Personally, I would think that's fine to transfer money. In fact, showing financial interactions between the two of you is a good thing as it can add to the fact that you are in a genuine relationship. It doesn't look weird at all that a husband and wife transfer money to each other but there's no need to transfer an annual salary's worth!!! Transferring a few thousand looks ok but 20,40,60 thousand dollars at once will look a bit strange. Better yet, have her add your name to one of her bank accounts to prove shared financial accounts and proof that you are both living at the same address and transfer some money into that account. That is what me and my husband did and we included a bank statement showing our joint account and X amount of money in it.
These would be my suggestions (just suggestions as there is no income requirement for sponsors and no objective supporting documents required):
I myself am sponsoring my husband and I do not currently have a job and we are living at my parents house.
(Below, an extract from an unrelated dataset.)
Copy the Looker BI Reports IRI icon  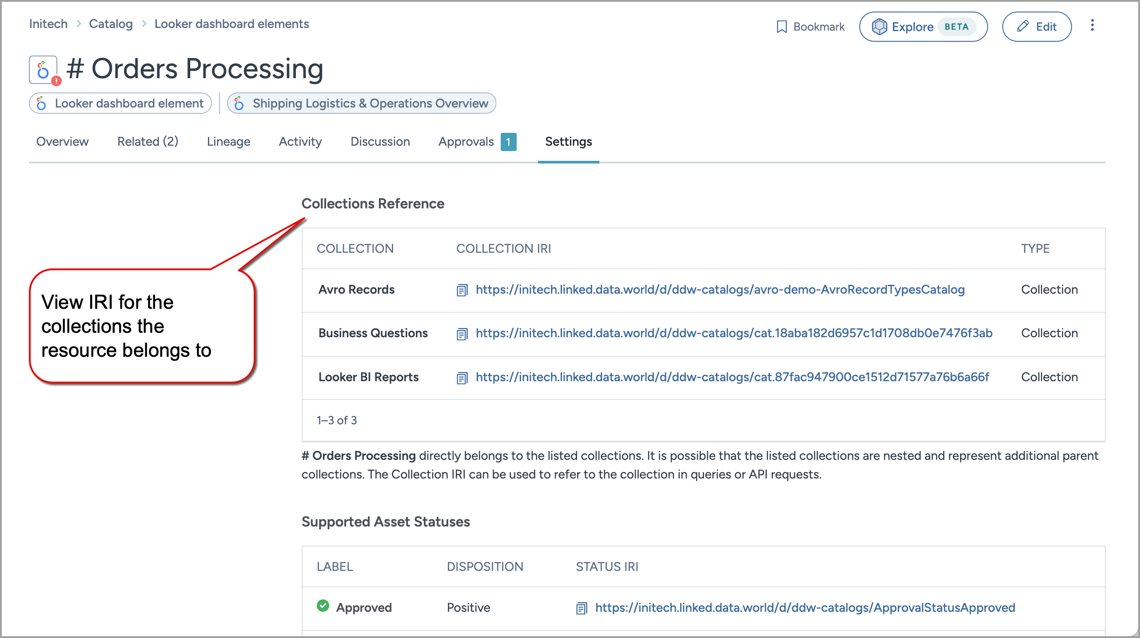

These are the things we sent in as supporting documents to show I can support the applicant:
- Letter written by me (the sponsor) explaining my job/financial situation and details on how I intend to support my husband i.e. family support, savings, job searches, buying health coverage for him etc.
- Bank statement showing joint account and $ in it
- Resume showing my skills and how employable I am
- Print out of 3 jobs from a job search that I can apply for showing that jobs are out there in my field
- Letter written by my parents saying that they are willing and able to provide support in the form of accommodation, food, utilities, etc.
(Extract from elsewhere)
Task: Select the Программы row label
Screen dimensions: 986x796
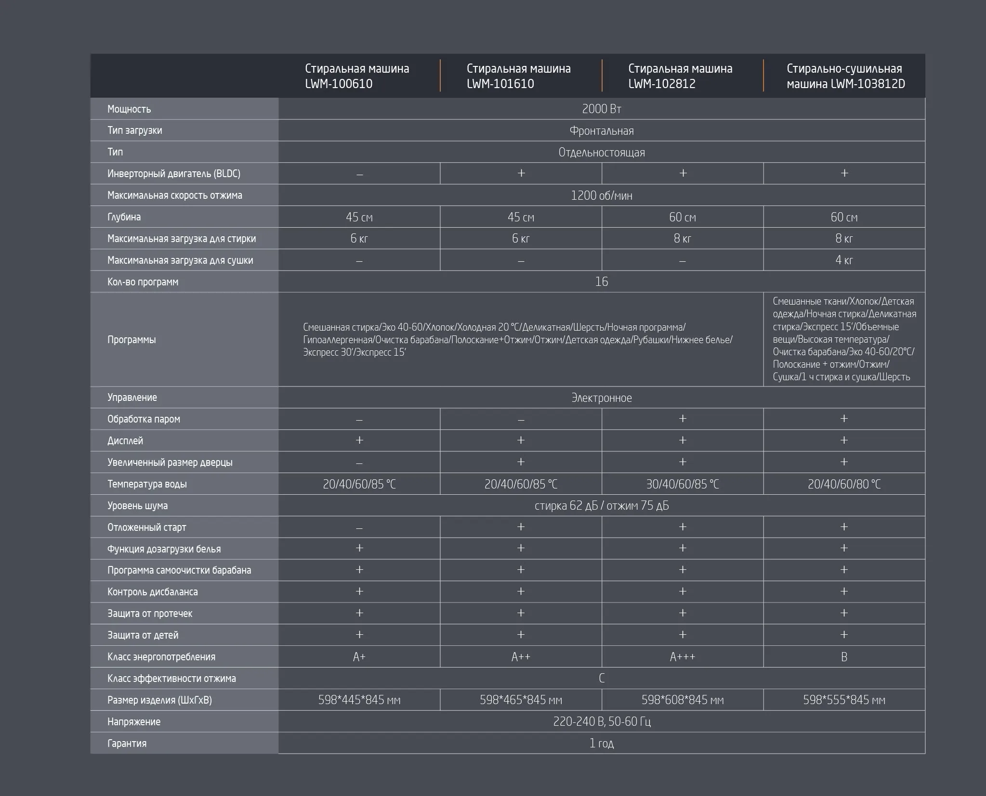Action: pyautogui.click(x=131, y=340)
The important piece for you will be the letter written by your wife explaining her situation (covid issue) and how she intends to support you (plans for future jobs/financial stability/income details from previous job). Another important piece that you see used a lot on this forum by people in similar situations is the letter from a family member who can help financially or through accommodation.
Don't forget that the statement by IRCC isn't just about finances, it states support in terms of health care, basic living needs, accommodation. So if your wife owns her home, has furniture bought for you guys, a vehicle, has purchased health coverage for you, etc. put those things down in that letter as well. I included one paragraph detailing these "other" forms of support that I can provide my husband.
Once again, I will say, that these are only suggestions as it is not required. But at the very least a letter from her explaining her situation and how she intends to support you is a must.